YEOSU, South Jeolla - Stepping out of the Yeosu Expo Station train station in Yeosu, South Jeolla, impressive looking buildings come into view, a reminder that the once-unremarkable city on the southern coast of Korea hosted the 2012 World Expo, which drew over eight million visitors during its 92-day-run.

What has changed since the end of the three-month international event is what is going on inside the 250,000-square-meter (61-acre) Expo site.

Most of the exhibition buildings are now temporarily closed. The only exhibition still open to visitors is Aqua Planet, the country’s largest aquarium, home to over 200 marine species.

Even though the decline in the number of visitors of the port city was inevitable, businesses are still at a loss how to keep up operations.

“I hear complaints from hotel managers here that they don’t even have 30 percent of their rooms booked these days,” said Jang Sang-bae, head of the Yeosu Lodging Association.

Another resident Song Jo-han, who runs a chicken restaurant near the expo site, said sales have “shrunk by 30-40 percent” compared to last summer when the Expo was under way.

The city government is trying to come up with measures to revitalize the Expo area amid mounting worries that the Yeosu Expo site, where around 10 trillion won ($8.99 billion) was spent to construct exhibition buildings and infrastructure facilities, could be a repeat of what Daejeon experienced over the past 20 years.

Daejeon, home to the 1993 World Expo, still suffers financial strain due to its failure to effectively manage the facilities that were built for the event.

Yeosu City Government is working to reopen the expo complex on April 20 but luck does not seem to be on its side.

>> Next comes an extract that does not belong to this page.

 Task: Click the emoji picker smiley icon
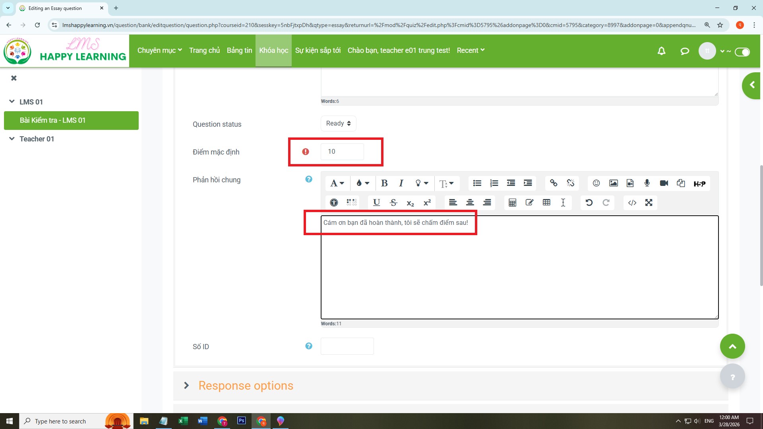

The Big-O, a spectacular circular-shape ring which projects kaleidoscopic shows on a giant screen of water that was picked as the most popular among the visitors last summer, has been under construction since it was damaged by Typhoon Sanba in September last year.

“The spectacular Big-O show that won high popularity last year could resume in late June at the earliest,” said a city government official who requested anonymity.

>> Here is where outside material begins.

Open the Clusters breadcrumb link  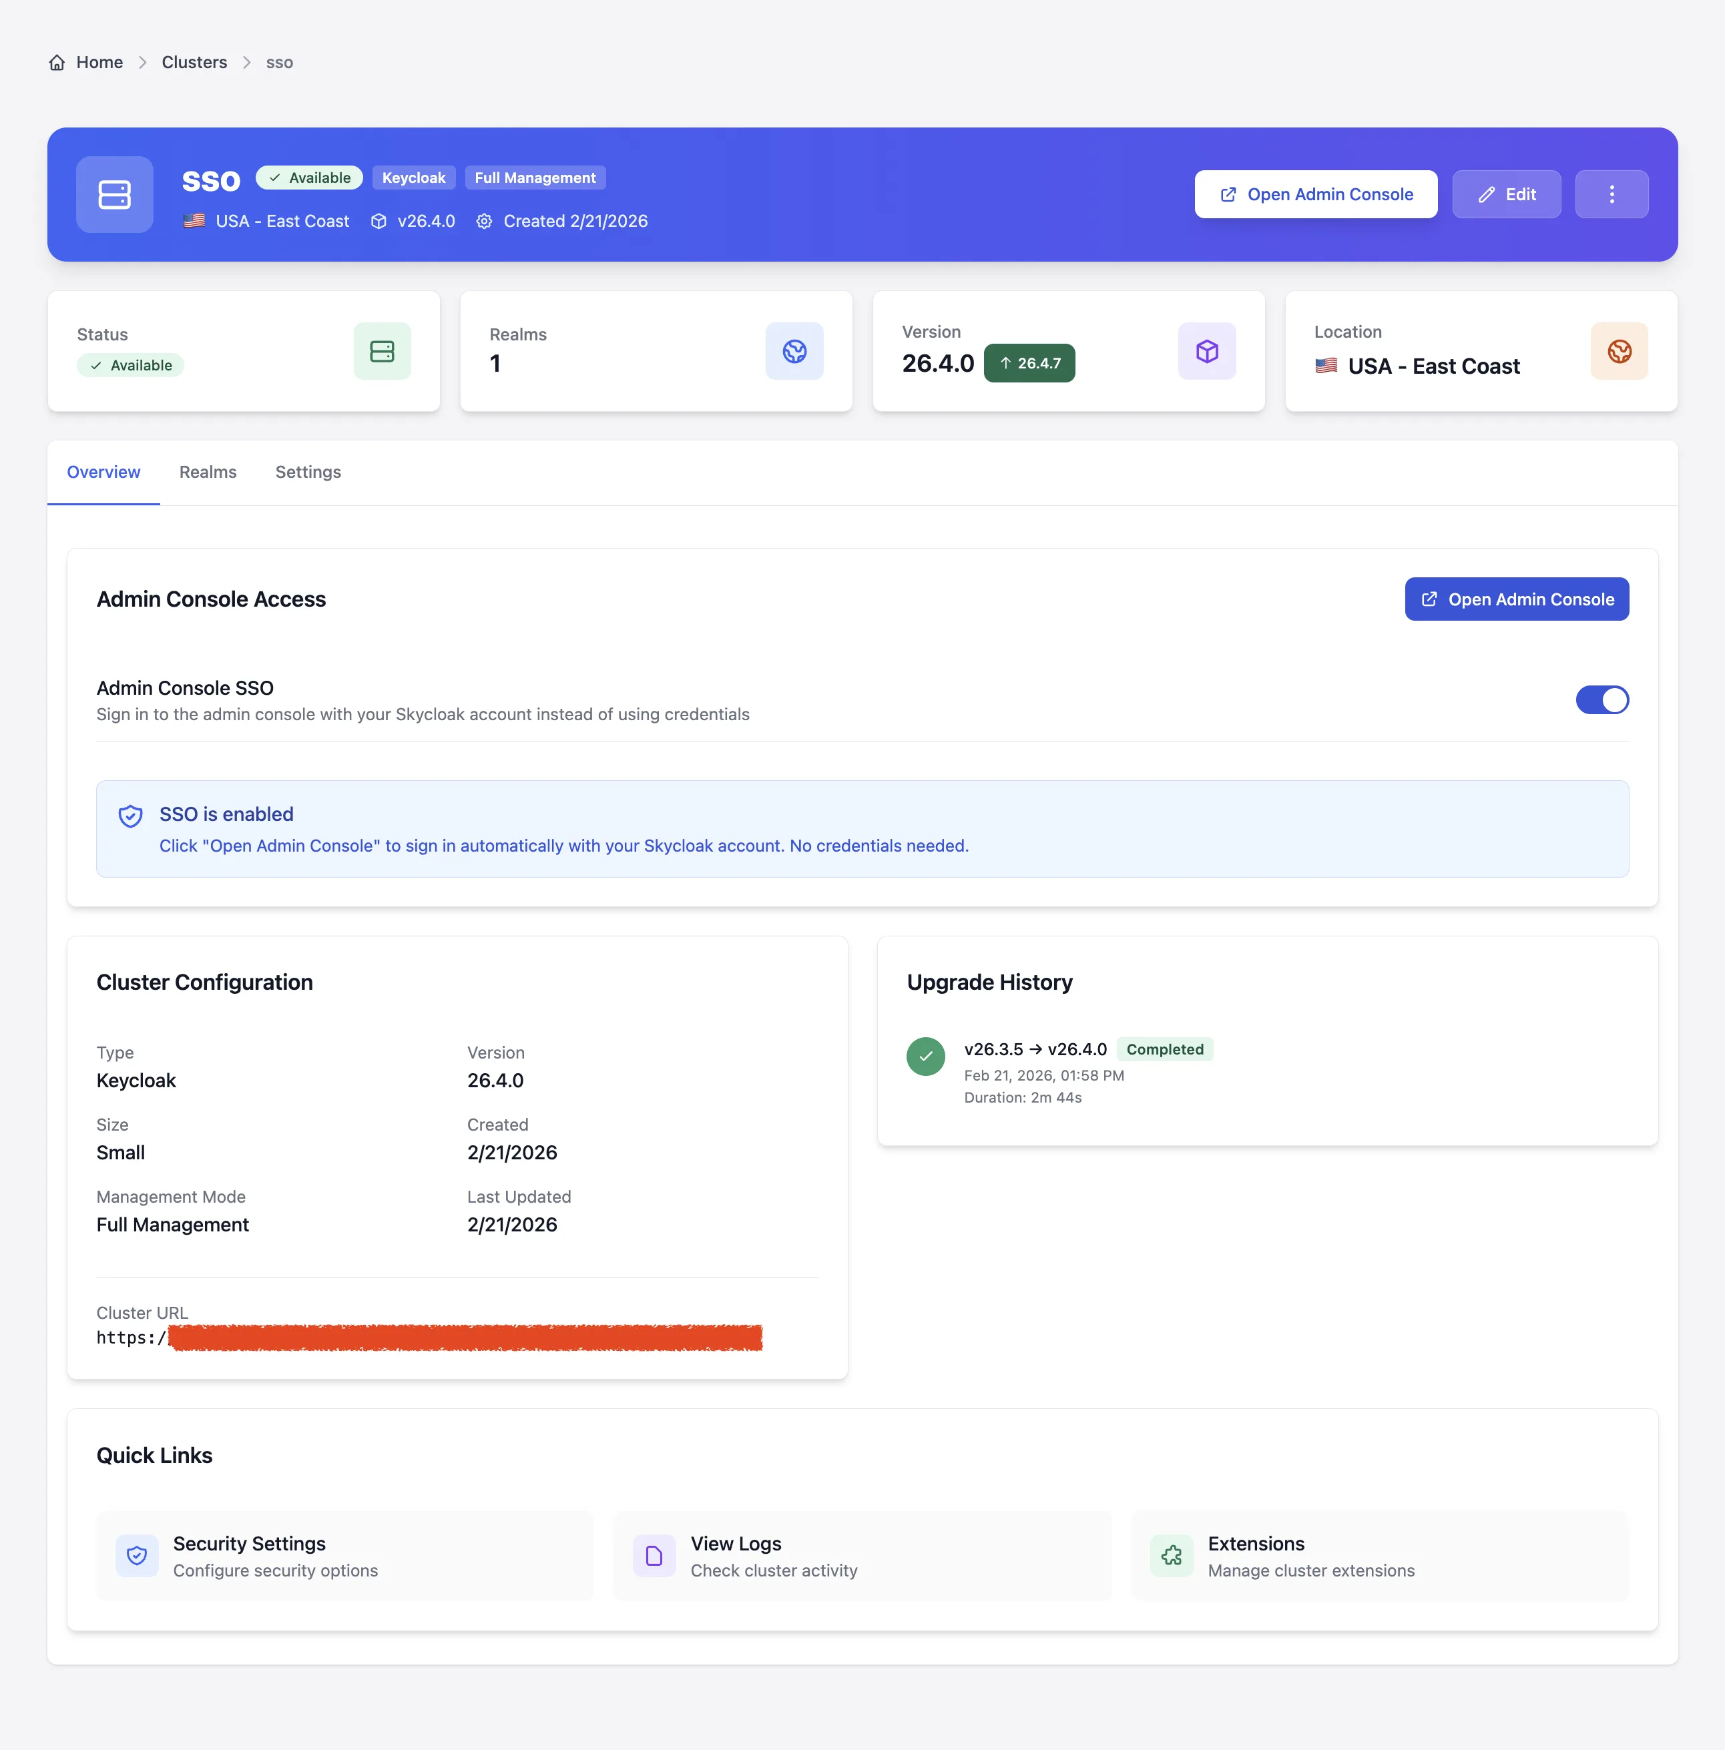pyautogui.click(x=194, y=62)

Resuming the Big-O show alone will not fix the underlying issues of a long-term management plan. The government and the local community are split on who should have the ownership rights to the expo complex.

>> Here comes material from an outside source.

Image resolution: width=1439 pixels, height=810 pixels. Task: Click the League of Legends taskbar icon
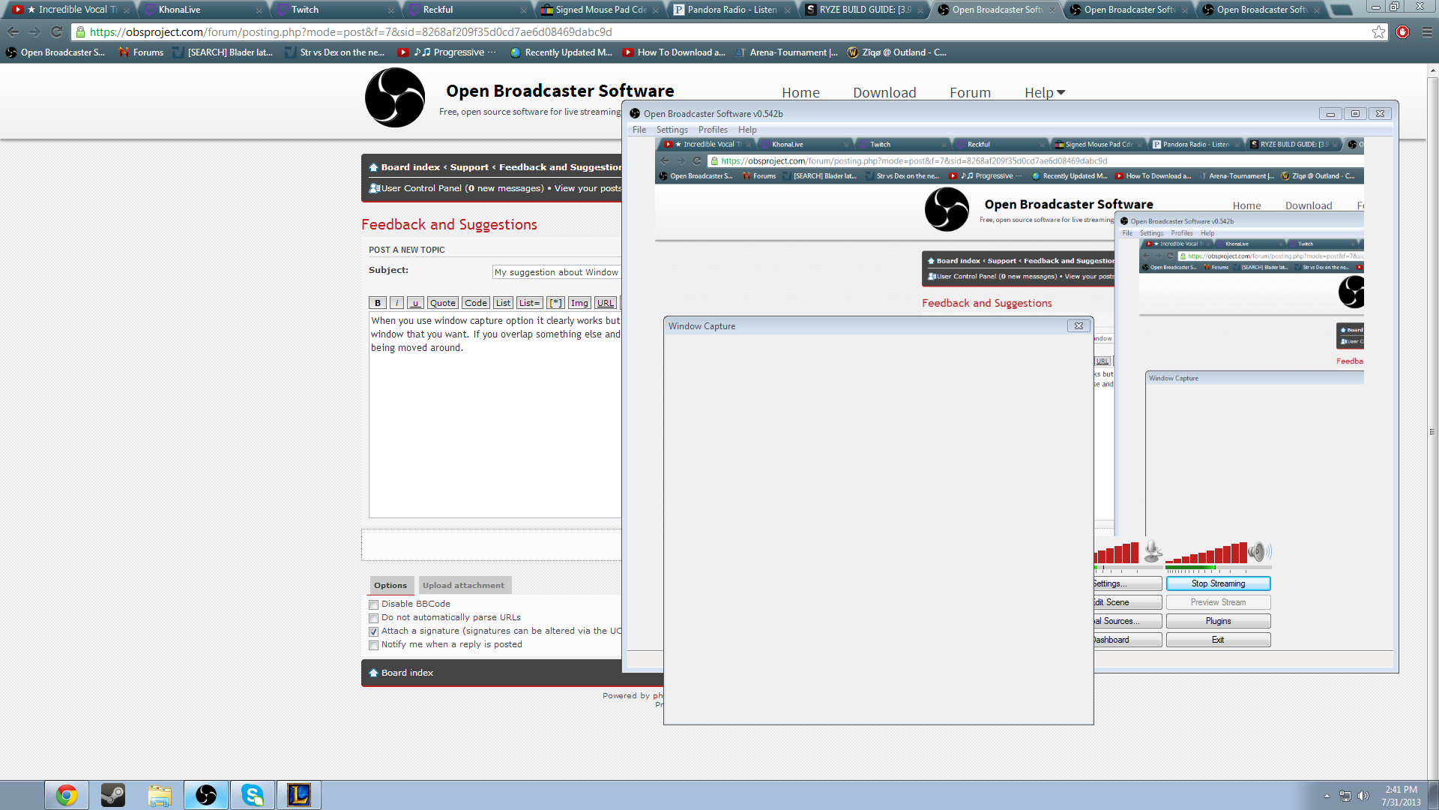coord(299,795)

The government made it clear it will sell around 95 percent of the complex to private investors for around 530 billion won, while the local community prefers the government-led management.

The first bidding for the sale failed last December as no entrepreneur showed interest. But the government is adamant about its selling plan.

“We will offer a variety of tax incentives for the second bidding. There will be no change in the plan to sell the complex,” said an official at the Ministry of Land, Infrastructure and Transportation involved in the bidding process, who spoke on condition of anonymity.

The government’s firm stance on the plan comes from its bitter experience in dealing with the Daejeon Expo complex. What was once used as an amusement park and science-related tour facility after hosting the 1993 World Expo could not avoid mounting debts. It was eventually ordered by the Ministry of Safety and Public Administration to go into liquidation in 2008.

Lee Gak-gyu, head of the Korea Regional Culture Event Institute, said the government should pay more attention to its after-use plan for international events such as a world expo.

“It is inevitable that after-use management is staggeringly difficult when people are increasingly indifferent to the site once the event is over,” said Lee.